Теперь Шумихин, в этой фуражке диаметром почти в полметра, в ватнике поверх кителя, стоял на мостике своего «Ижорца», громким голосом давал советы главстаршине, руководившему на причале разгрузкой баржи. По своему обыкновению советы высказывал в зарифмованном виде. Главстаршина сперва посмеивался, а потом, рассердившись, крикнул Шумихину:
— Ты, батя, пошел бы соснул минуток шестьсот!

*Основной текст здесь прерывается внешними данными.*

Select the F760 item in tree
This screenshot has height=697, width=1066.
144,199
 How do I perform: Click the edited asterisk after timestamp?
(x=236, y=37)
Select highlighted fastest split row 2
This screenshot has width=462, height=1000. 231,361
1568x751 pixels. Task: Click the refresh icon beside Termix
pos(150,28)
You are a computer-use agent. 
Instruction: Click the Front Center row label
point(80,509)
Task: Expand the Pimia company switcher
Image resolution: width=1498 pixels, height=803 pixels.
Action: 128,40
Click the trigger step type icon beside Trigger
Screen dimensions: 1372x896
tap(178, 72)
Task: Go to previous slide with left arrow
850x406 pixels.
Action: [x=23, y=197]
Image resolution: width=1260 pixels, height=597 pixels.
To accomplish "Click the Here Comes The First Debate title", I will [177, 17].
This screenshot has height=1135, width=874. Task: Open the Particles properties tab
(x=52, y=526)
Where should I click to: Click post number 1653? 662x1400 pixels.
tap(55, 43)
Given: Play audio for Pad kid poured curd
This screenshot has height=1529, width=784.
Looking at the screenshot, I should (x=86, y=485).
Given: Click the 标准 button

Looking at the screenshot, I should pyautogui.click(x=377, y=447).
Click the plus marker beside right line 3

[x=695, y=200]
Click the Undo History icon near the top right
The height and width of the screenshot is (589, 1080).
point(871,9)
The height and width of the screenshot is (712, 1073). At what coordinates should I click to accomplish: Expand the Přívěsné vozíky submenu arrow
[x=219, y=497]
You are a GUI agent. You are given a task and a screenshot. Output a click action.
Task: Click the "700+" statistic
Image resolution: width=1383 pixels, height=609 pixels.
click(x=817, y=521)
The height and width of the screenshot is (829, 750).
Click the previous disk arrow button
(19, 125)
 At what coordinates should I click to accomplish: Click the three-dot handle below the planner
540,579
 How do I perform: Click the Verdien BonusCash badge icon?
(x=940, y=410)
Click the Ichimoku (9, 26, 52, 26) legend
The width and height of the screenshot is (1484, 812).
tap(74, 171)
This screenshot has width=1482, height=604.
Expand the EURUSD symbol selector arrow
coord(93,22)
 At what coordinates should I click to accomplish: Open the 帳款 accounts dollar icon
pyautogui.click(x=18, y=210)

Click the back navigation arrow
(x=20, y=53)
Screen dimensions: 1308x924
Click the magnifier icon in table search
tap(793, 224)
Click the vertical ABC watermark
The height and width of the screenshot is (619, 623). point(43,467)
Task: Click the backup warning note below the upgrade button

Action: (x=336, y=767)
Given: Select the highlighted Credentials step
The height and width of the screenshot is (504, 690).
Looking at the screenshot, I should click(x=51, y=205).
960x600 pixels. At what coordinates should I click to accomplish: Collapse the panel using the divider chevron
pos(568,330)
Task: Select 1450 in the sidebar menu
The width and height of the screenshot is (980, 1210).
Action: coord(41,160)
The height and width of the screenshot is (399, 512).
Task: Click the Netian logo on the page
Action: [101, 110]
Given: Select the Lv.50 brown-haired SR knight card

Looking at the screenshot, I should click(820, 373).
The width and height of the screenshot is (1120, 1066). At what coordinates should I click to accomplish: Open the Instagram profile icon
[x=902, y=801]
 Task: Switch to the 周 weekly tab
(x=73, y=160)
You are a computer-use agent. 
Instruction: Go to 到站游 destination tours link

— Ишь ты, сынок нашелся! — закричал Шумихин, перегнувшись через поручень мостика. — Тебе метлой махать, а не баржу разгружать! Главный старшина, а не смыслишь ни хрена!
По причалу прокатился смех. Козыреву почудилось вдруг, что за спиной у него сейчас прыснет и зальется мелким колокольчиком смешливый сигнальщик Костя Плахоткин. Невольно обернувшись на миг, Козырев увидел замкнутое лицо сигнальщика Ржанникова. Этот не прыснет, не зальется…
Обедать его и помощника позвал к себе на лодку Федор Толоконников.
В назначенный час пришли, спустились в центральный пост. Впервые Козырев был на подводном корабле. Он осмотрелся быстрым внимательным взглядом. Плафоны лили желтый свет на переплетения синих, зеленых, коричневых труб, на красные и голубые штурвальчики клапанов — они, как грибы, росли из стен и по углам из палубы. Техника поблескивала, сияла свежей краской, она оставляла для людей совсем немного места, и в этой тесноте люди в черных пилотках были заняты своими делами.
Федор Толоконников разговаривал со штурманом. Он кивнул Козыреву и брату и, сделав им знак подождать, снова склонился над штурманским столом. Широколицый чернявый капитан-лейтенант пробасил в переговорную трубу:
— В пятом! Пустить вытяжную вентиляцию на вакуум!
Где-то в корме зашумел вентилятор, переходя с неторопливых низких нот на высокий вой.
— Задр-раить переборки! Слушать в отсеках.
Ударили и оборвались звонки. В отсеках создавалось разрежение, там прислушивались, должно быть, не травит ли где-нибудь воздух. Потом по переговорным трубам пошли в центральный пост доклады: осмотрено, замечаний нет. Получив доклады из всех отсеков, инженер-механик распорядился:
— Отдраить переборки, сровнять давление! — И Федору Толоконникову: — Товарищ командир, прочный корпус испытан на герметичность.
— Добро, — сказал тот, поднимаясь из-за штурманского стола. — Команде обедать.
И позвал брата и Козырева в кают-компанию. Тут-то и выяснилось главное, ради чего состоялось приглашение на обед. Утром пришла радиограмма: военный совет флота поздравлял капитана третьего ранга Толоконникова с награждением лодки орденом Красного Знамени. Сам Толоконников, а также военком Чулков, боцман Жук, старшина группы трюмных Караваев и гидроакустик Малько награждены орденами Ленина. Остальные члены экипажа — орденами Красного Знамени и Красной Звезды.
На столе, на чистой скатерти стояли супник, стаканы, бутылки красного вина из подводного автономного рациона. Чулков встал, поздравил Федора. Федор Толоконников сдержанно улыбался. Долговязый, с соломенными волосами, стриженными в скобку, он чокнулся с каждым, сказал:
— Спасибо, товарищи. И вас поздравляю с наградами. Они обязывают нас воевать еще лучше. Так?
Залпом выпил вино.
— Молодцы вы, подводники, — сказал Козырев, тоже выпив. — Здорово воюете. В сущности, вы прорвали блокаду.
— Андрей Козырев — мой друг по училищу, — пояснил Федор лодочным командирам. — Или не друг? — прищурился он на Козырева вызывающе.